Merci de nous donner la parole et de nous permettre de témoigner de ce que nous avons vécu et vivons encore au sein du groupe Orpea.

Notre organisation syndicale y a été largement majoritaire jusqu'en 2004. Nous étions présents au début de la structuration du groupe. Parce que nous avons refusé, en 2004, de signer un accord d'entreprise qui, de notre point de vue, ne répondait pas à nos revendications ni aux besoins des salariés, nous avons été victimes d'une mise à l'écart, d'une discrimination. Nous avons refusé – j'ose le dire – la compromission de nos délégués syndicaux. Nous avons donc retiré leurs mandats et, à partir de là, une véritable cabale a été lancée contre notre organisation, qui, comme l'ont dit nos camarades, n'est plus représentative au sein du groupe. Lors des dernières élections, en 2019, mais aussi des précédentes, nous avons présenté des candidats qui ont été qualifiés de « rouges » – nous disposons de témoignages en ce sens – et, tous ou presque, réprimés au point de préférer retirer leur candidature.

Données fournies:
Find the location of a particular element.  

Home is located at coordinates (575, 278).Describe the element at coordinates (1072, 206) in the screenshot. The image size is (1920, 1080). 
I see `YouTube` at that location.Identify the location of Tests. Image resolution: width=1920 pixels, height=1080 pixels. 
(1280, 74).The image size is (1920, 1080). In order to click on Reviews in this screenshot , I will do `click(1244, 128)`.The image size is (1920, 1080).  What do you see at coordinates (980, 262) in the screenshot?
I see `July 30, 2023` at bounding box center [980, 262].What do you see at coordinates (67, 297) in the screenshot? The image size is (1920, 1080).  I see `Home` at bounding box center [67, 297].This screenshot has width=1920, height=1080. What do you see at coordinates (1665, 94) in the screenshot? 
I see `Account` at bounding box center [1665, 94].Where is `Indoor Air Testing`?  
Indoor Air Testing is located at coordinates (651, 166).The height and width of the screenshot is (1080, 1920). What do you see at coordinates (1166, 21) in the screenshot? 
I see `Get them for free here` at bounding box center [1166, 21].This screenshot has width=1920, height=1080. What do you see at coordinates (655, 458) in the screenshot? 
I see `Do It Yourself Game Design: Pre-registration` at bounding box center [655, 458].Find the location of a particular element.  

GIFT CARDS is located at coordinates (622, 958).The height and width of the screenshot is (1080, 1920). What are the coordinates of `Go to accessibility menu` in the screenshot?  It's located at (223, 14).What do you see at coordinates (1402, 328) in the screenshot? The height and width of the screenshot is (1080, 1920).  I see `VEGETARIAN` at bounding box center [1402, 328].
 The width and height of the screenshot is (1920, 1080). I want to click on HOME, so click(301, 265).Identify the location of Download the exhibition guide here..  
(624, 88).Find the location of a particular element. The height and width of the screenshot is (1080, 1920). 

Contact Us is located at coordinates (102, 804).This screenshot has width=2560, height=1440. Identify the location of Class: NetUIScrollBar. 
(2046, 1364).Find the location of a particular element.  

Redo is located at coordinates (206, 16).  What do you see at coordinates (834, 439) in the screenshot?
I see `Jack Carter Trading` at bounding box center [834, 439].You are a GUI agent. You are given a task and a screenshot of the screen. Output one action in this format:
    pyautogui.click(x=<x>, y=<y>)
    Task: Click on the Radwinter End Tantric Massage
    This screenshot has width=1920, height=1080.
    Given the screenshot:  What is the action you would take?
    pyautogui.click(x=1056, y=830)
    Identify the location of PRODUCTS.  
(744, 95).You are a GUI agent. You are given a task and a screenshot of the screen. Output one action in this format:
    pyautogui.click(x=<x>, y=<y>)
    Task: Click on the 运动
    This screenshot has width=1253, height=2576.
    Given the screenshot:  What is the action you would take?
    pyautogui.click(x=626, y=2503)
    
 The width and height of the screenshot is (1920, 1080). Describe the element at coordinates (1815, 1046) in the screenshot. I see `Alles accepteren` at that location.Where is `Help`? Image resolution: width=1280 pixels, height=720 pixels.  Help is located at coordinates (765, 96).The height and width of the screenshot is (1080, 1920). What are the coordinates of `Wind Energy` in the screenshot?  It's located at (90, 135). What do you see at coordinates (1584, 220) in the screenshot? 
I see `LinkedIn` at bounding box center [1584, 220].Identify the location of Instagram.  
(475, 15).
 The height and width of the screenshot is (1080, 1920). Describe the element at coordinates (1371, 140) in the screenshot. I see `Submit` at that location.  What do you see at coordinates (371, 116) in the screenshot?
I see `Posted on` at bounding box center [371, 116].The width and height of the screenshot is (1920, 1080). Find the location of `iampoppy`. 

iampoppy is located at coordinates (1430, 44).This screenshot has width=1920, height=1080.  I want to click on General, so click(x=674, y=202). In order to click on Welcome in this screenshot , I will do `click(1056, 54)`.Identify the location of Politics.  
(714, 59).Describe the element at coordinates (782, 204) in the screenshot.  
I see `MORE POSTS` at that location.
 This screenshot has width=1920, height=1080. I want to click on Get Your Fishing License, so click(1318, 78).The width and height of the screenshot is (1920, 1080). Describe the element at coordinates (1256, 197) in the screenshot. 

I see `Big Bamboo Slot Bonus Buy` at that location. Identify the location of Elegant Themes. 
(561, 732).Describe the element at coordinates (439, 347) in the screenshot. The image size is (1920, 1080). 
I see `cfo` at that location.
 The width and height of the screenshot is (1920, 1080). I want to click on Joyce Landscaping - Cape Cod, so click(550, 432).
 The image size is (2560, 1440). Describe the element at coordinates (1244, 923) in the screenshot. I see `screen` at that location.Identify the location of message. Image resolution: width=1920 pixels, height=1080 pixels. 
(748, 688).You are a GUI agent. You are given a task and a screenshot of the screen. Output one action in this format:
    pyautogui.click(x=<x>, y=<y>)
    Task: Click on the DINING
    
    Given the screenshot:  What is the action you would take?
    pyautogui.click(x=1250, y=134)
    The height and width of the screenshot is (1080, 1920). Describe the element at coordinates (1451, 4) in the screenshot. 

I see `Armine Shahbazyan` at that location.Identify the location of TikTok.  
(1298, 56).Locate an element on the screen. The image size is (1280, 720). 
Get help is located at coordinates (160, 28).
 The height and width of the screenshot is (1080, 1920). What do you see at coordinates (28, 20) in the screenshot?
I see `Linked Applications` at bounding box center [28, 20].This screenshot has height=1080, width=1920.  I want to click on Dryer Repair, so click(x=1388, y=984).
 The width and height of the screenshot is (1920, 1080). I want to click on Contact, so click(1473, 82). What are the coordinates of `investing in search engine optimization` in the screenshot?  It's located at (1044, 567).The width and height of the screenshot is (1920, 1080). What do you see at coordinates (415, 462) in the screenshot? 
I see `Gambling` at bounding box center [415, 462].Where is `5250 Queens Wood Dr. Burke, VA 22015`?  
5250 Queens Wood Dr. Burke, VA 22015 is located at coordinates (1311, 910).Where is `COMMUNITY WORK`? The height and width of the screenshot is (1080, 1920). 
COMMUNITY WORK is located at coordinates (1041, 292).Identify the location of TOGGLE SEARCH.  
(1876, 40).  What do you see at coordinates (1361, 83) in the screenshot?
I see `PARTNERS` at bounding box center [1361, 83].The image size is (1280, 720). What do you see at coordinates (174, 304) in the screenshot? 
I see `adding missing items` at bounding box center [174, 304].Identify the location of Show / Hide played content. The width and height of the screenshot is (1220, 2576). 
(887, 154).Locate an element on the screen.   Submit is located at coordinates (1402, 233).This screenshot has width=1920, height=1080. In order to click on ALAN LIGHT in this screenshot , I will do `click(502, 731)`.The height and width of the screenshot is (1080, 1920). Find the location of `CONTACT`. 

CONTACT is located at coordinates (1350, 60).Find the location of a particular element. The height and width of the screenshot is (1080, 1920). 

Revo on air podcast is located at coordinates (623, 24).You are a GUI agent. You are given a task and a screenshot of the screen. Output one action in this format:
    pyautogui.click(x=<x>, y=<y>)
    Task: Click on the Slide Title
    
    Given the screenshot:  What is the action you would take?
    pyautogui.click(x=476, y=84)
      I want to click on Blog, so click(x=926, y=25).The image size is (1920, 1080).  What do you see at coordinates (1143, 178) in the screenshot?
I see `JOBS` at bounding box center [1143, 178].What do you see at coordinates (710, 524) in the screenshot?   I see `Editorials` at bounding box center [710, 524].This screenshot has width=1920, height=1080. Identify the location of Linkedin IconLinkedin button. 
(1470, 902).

Tâches demandées:
A - Selon le témoignage sur le groupe Orpea, pour quelle raison l'organisation syndicale a-t-elle subi une mise à l'écart à partir de 2004 ? Répondez en une à trois phrases.
B - Reprenez le témoignage sur le groupe Orpea après sa dernière phrase et poursuivez-le.
La liste n'a aucun rôle à jouer ici.

Réponses fournies:
A - L'organisation syndicale a subi une mise à l'écart et une discrimination parce qu'elle avait refusé, en 2004, de signer un accord d'entreprise. Selon elle, cet accord ne répondait ni à ses revendications ni aux besoins des salariés.

B -
Les discriminations et violences verbales envers nos élus et envers les salariés se poursuivent, au point que les salariés n'osent plus témoigner de ce qu'ils ont vécu et vivent au quotidien, même ceux qui ont quitté le groupe, par peur des représailles, y compris chez leur nouvel employeur.

Face à cette situation, il faut que le ministère du travail s'engage fermement à protéger les salariés et les élus du personnel dans les établissements. Nous avons engagé une procédure judiciaire pour contester les élections et nous travaillons à une éventuelle procédure pénale.

J'espère que votre commission ira jusqu'au bout, car la situation que le travail du journaliste Victor Castanet, que nous saluons à notre tour, a mise en avant chez Orpea se retrouve à peu près à l'identique dans d'autres groupes d'EHPAD du secteur privé commercial ; je peux en témoigner. Nous l'avons dénoncée pendant des années aux différents ministres de la santé ; nous avons été reçus à plusieurs reprises ; nous avons exprimé notre désarroi et fait part de la maltraitance subie par les salariés, les élus et les résidents. Chaque fois, on nous a répondu qu'il s'agissait d'une propriété privée et que l'État n'avait pas à intervenir. Peut‑être la parution du livre permettra‑t‑elle que cette « propriété privée » soit contrôlée à l'instar de tous les EHPAD du pays. Ça suffit ! Il est grand temps que les pouvoirs publics prennent la mesure de la situation, pour qu'enfin nos aînés soient pris en charge, et que les conditions de travail et la dignité des salariés soient respectées.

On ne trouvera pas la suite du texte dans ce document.